Design of Stochastic Quantizers for Privacy Preservation
Le Liu, Yu Kawano, Ming Cao
TL;DR
This work investigates how stochastic quantizers can simultaneously preserve privacy and enable reliable tracking in networked control systems. It first establishes a finite-horizon $(0,\delta)$-differential privacy condition for static stochastic quantizers and derives an upper bound on tracking error, revealing a fundamental privacy-utility trade-off governed by the quantization step $d$. To improve this trade-off, the authors introduce dynamic stochastic quantizers (with time-varying step $d(k)$) that can achieve stronger privacy without sacrificing control when the system matrix is Schur stable, and they extend the approach to unstable systems by adding input Gaussian noise. Simulations on a motion-control example corroborate that dynamic quantizers offer superior privacy and control performance relative to static ones. These results provide design guidelines for privacy-aware quantization in networked control, including strategies for unstable plants via noise augmentation.
Abstract
In this paper, we examine the role of stochastic quantizers for privacy preservation. We first employ a static stochastic quantizer and investigate its corresponding privacy-preserving properties.

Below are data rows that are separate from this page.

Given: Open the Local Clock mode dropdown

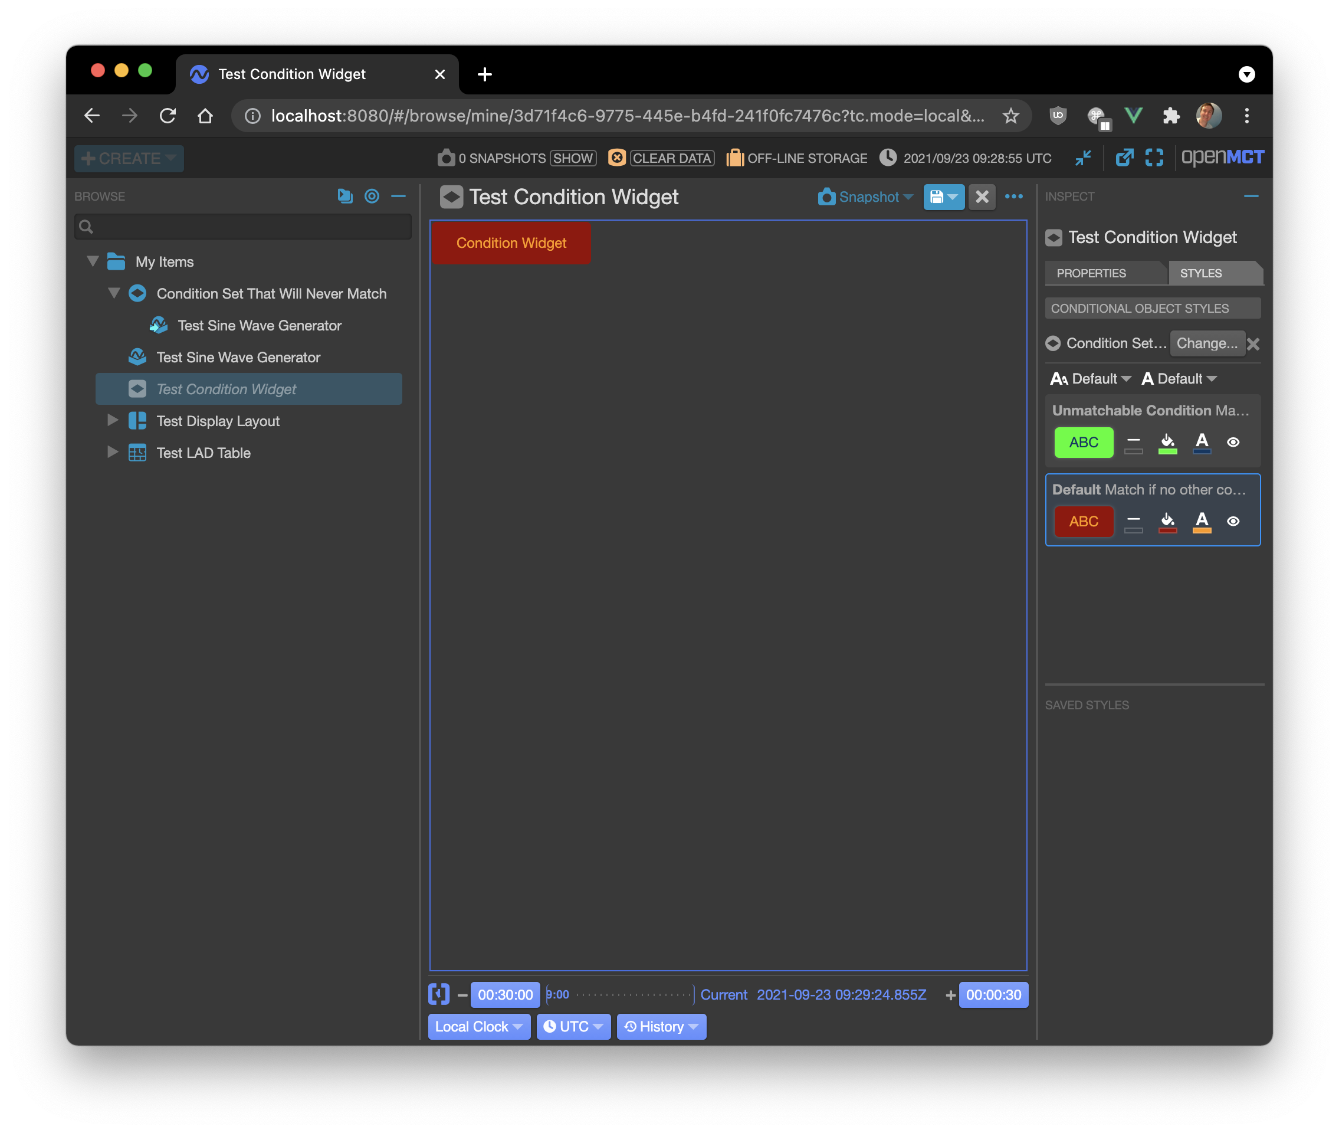Looking at the screenshot, I should 479,1026.
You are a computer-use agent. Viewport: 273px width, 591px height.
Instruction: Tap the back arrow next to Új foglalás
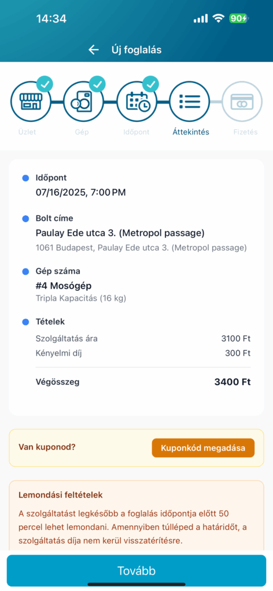pyautogui.click(x=93, y=50)
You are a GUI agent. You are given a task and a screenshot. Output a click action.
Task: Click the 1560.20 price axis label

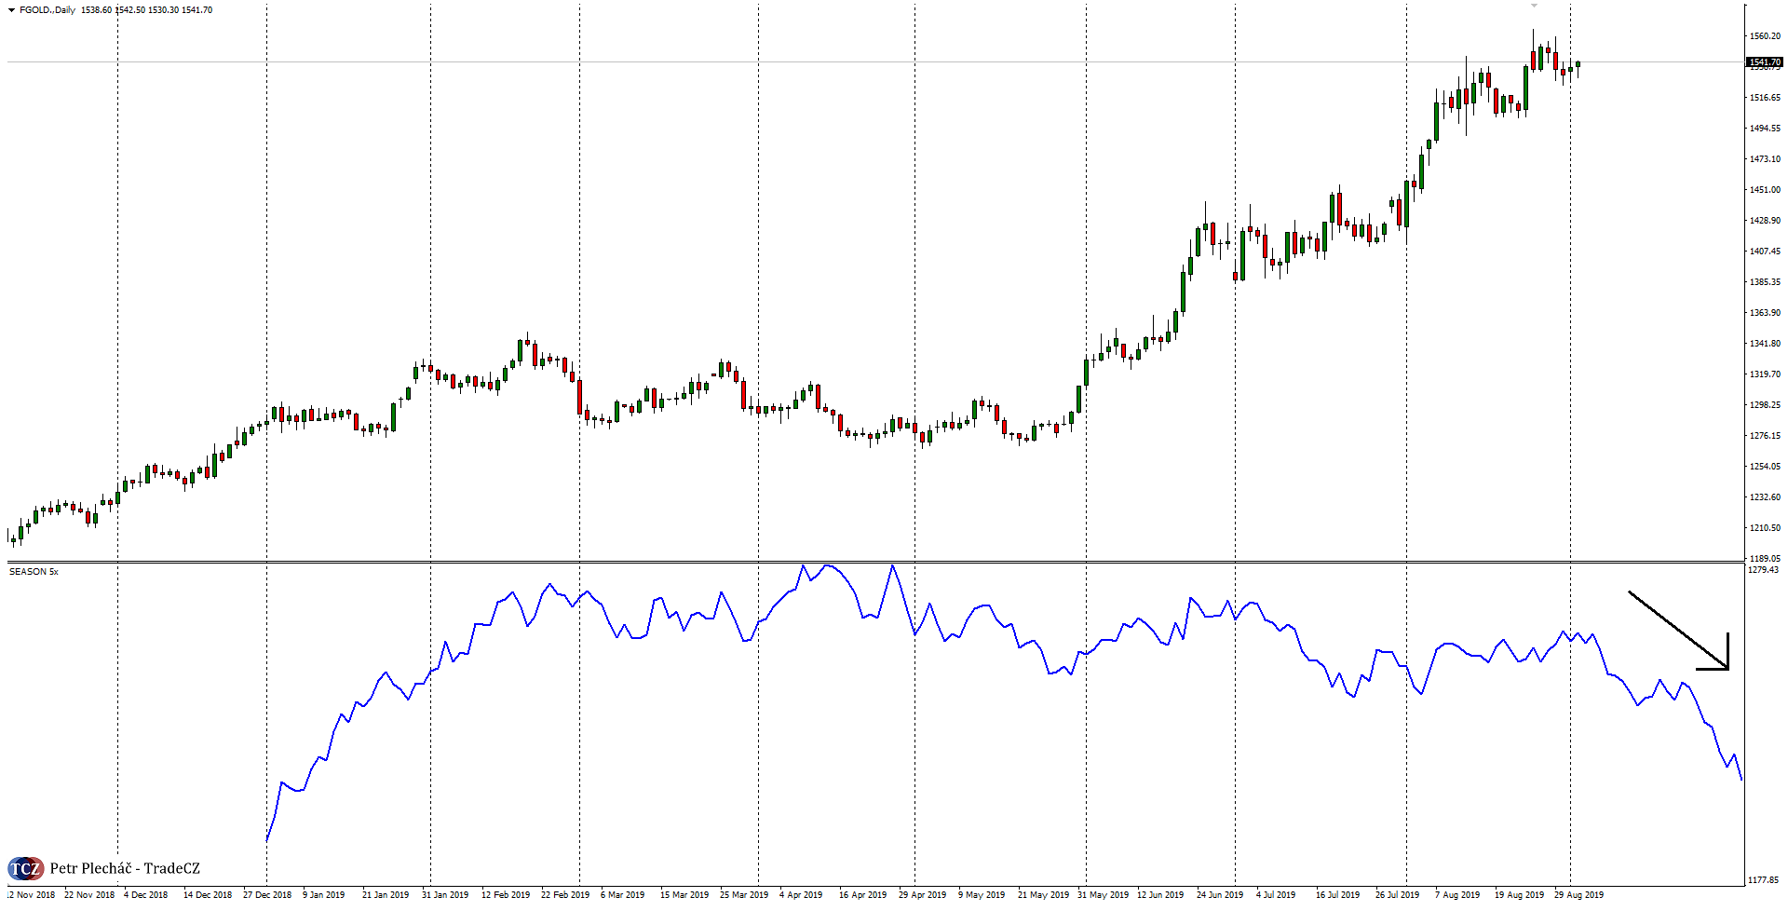[1765, 36]
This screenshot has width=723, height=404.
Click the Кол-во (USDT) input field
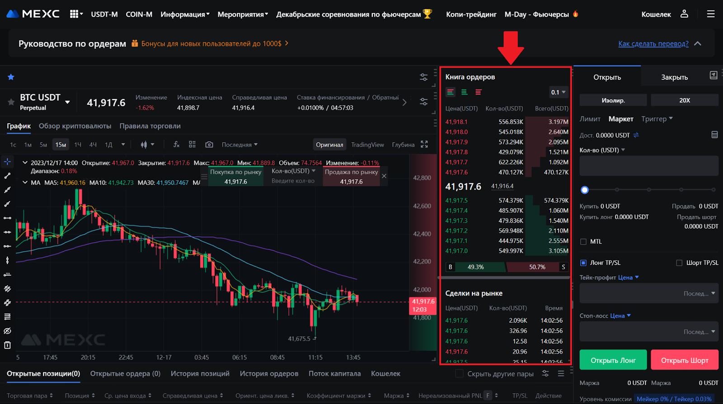pos(648,166)
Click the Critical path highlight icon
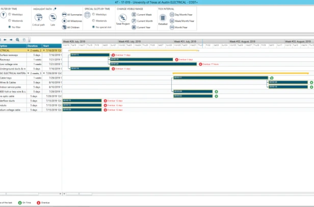 (38, 17)
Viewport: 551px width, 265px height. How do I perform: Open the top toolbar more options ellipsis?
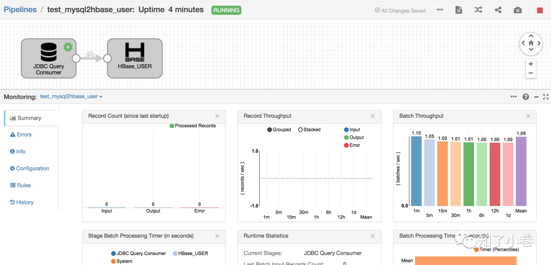point(440,10)
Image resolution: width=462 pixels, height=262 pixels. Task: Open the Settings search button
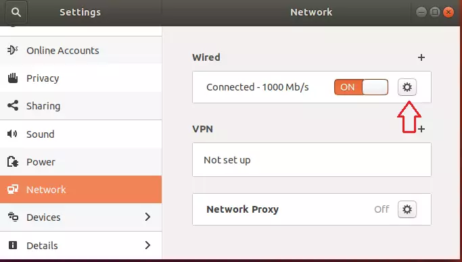(16, 12)
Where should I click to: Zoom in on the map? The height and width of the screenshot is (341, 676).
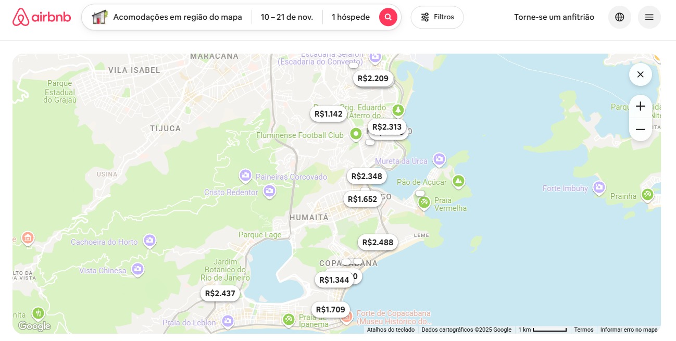point(640,106)
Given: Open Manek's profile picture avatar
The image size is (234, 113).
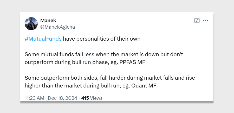Looking at the screenshot, I should coord(31,24).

Specifically, we demonstrate that a sufficiently large quantization step guarantees $(0, δ)$ differential privacy. Additionally, the degradation of control performance caused by quantization is evaluated as the tracking error of output regulation. These two analyses characterize the trade-off between privacy and control performance, determined by the quantization step. This insight enables us to use quantization intentionally as a means to achieve the seemingly conflicting two goals of maintaining control performance and preserving privacy at the same time; towards this end, we further investigate a dynamic stochastic quantizer. Under a stability assumption, the dynamic stochastic quantizer can enhance privacy, more than the static one, while achieving the same control performance. We further handle the unstable case by additionally applying input Gaussian noise.